Frequently documented as J. J. Hayes Doone, he was born in the hamlet of Deadman's Harbour near Blacks Harbour on the Bay of Fundy shore in southwestern New Brunswick. During World War I, he served overseas with the 104th Battalion, Canadian Expeditionary Force.

In the 1935 New Brunswick general election, he was elected to the Legislative Assembly of New Brunswick as the Liberal member for Charlotte County. On January 10, 1940, Premier Allison Dysart appointed Hayes Doone to his Cabinet as the Provincial Secretary-Treasurer (Minister of Finance). He served in that capacity for three months then for more than nine years for Dysart's successor, John B. McNair.

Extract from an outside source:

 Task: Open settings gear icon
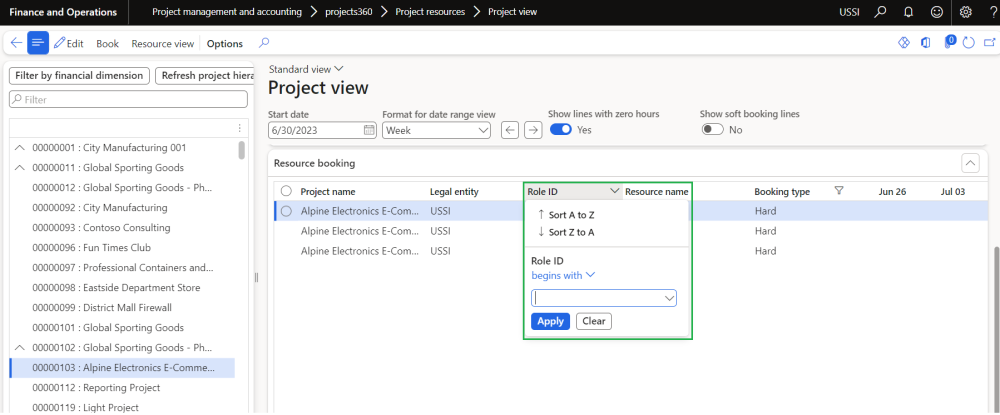966,12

J. J. Hayes Doone resigned from Cabinet and from the Legislature on August 10, 1949 following his June 25, 1949 appointment to the Senate of Canada by Canadian Prime Minister Louis St. Laurent. He served as the Senate member for Charlotte County division until his death in 1953 at age sixty-four.

== Quotes ==
"The calamities of the Maritimes have always been casually passed along as acts of God, over which governments have no responsibility; while apparently, from the official point of view, Divinity does not operate in other sectors of Canada."
- J. J. Hayes Doone, March 26, 1952 p. 97 Senate of Canada Debates (quoted on p. 567 in the Dictionary of Canadian Quotations)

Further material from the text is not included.